Ada juga peserta upacara yang membawa tulisan sindiran karena sungai yang tercemar, seperti tulisan ”Racunmu Mateni Kaliku” atau juga ”Ireng buasin ora iso manding”. Beberapa warga juga mengusung poster protes terhadap kondisi cemaran sungai.
Kegiatan itu dimulai sejak pukul 7.30 WIB pagi. Ratusan orang dari murid-murid sekolahan, pemerintah desa dan warga sekitar memadati tanggul dan jembatan.
Layaknya upacara pada umumnya, warga juga dengan khidmat menaikan bendera merah putih dan menyanyikan lagu Indonesia Raya.
Kepala Desa Karangrandu Syahlan menyampaikan, upacara tersebut merupakan bentuk keprihatinan akan kondisi sungai yang tercemar limbah. Padahal menurutnya, air sungai itu digunakan sebagai irigasi sawah dan sebagai air baku masyarakat setempat.

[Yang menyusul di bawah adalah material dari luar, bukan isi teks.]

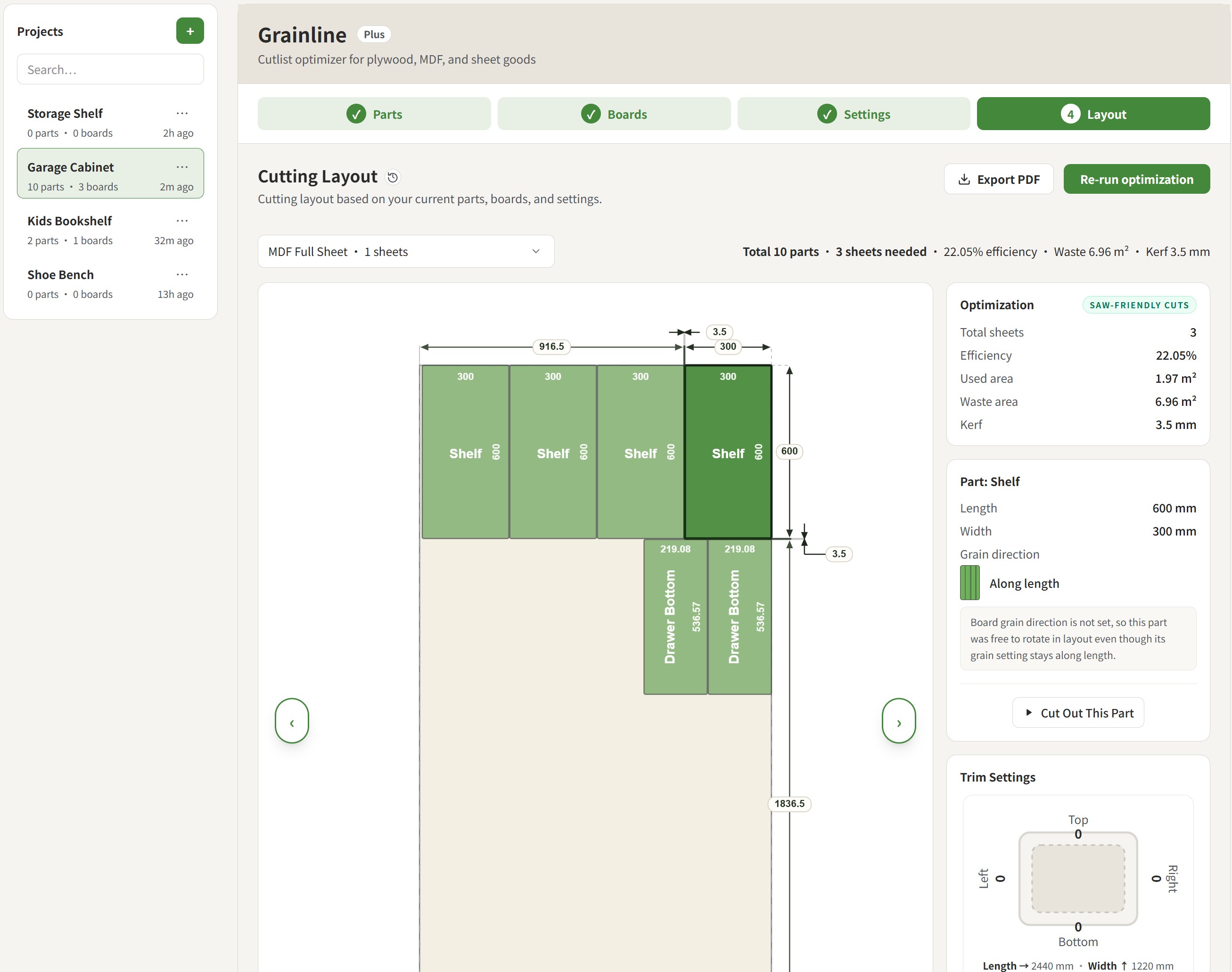Open the Kids Bookshelf options ellipsis menu

182,221
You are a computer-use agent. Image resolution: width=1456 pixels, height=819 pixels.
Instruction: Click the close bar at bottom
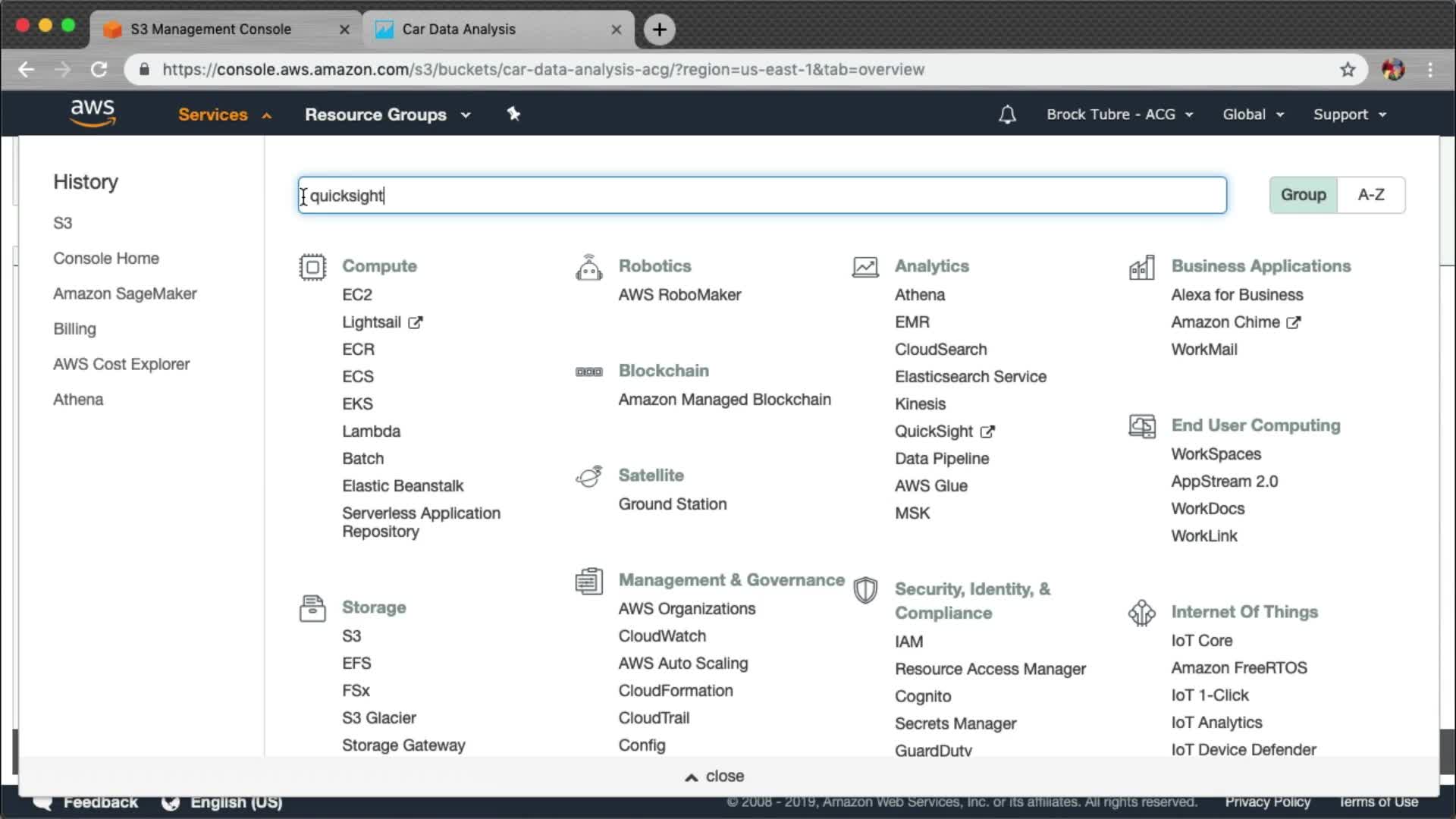714,776
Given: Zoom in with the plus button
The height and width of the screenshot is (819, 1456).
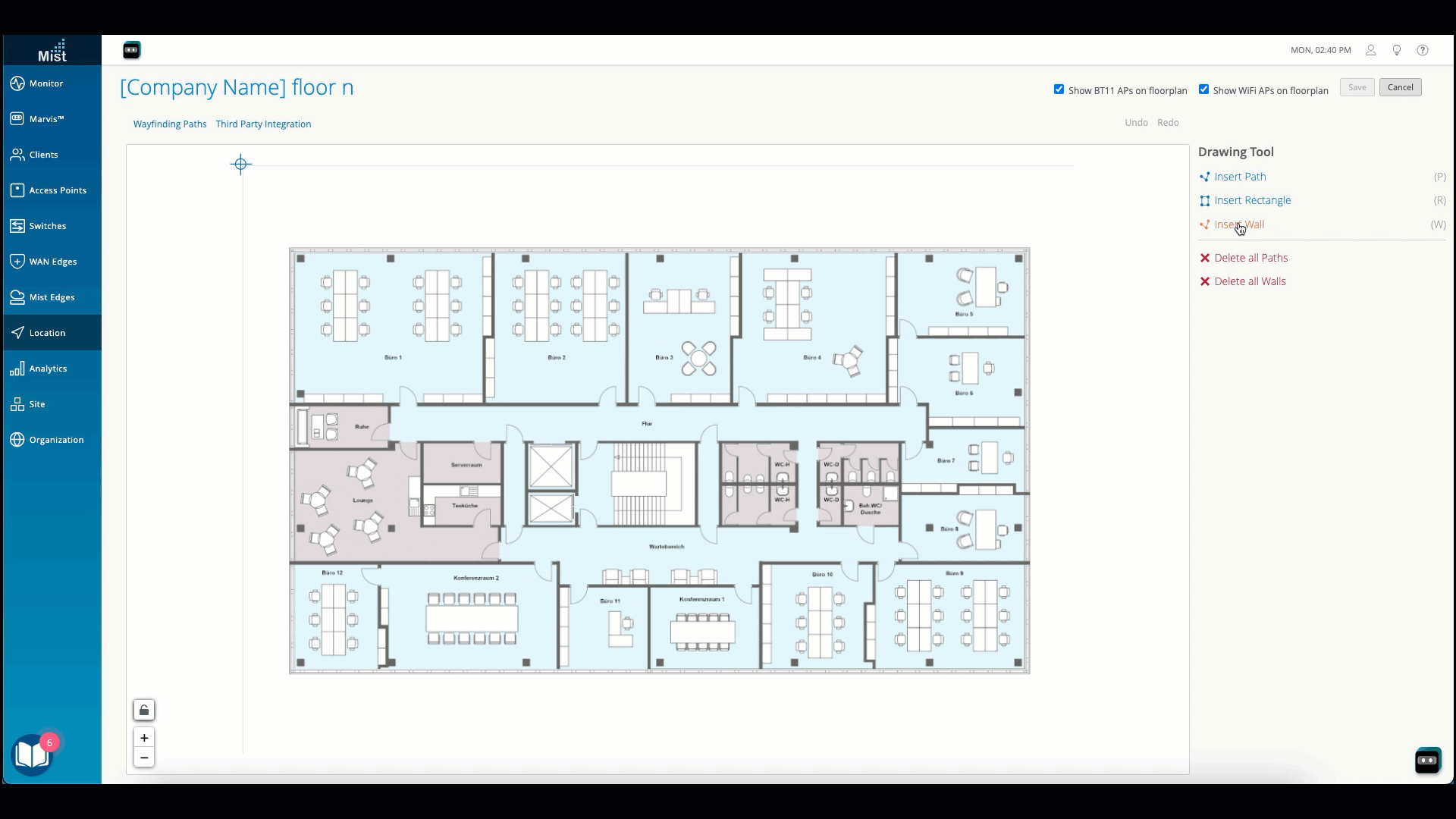Looking at the screenshot, I should pyautogui.click(x=144, y=738).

Dirinya mengungkapkan, banyak warganya yang khawatir terhadap dampak tercemarnya sungai Gede Karangrandu. Ia mengklaim, kawasannya sebagai lumbung padi, namun dengan kondisi tersebut, lambat laun akan memengaruhi pertanian desa tersebut.
Sementara itu, koordinator warga Busro Karim menyebut kondisi sungai tersebut lebih mirip comberan. Dirinya menuntut agar pemerintah segera mengambil tindakan menormalisasi kondisi sungai.
“Sungai ini sudah seperti peceren (comberan) kotor dan kumuh, kami minta segera diambil tindakan tegas dan cepat untuk mengantisipasi kondisi ini. Segera normalisasi keadaan sungai ini seperti semula. Disamping kami juga meminta pemerintah mengambil tindakan tegas terhadap pelaku pencemar sungai itu” tutur dia.
Perlu diketahui, kondisi menghitamnya sungai karangrandu sudah terjadi sebulan belakangan. Selain menjadi hitam masyarakat juga mengeluhkan bau dari cemaran limbah tersebut.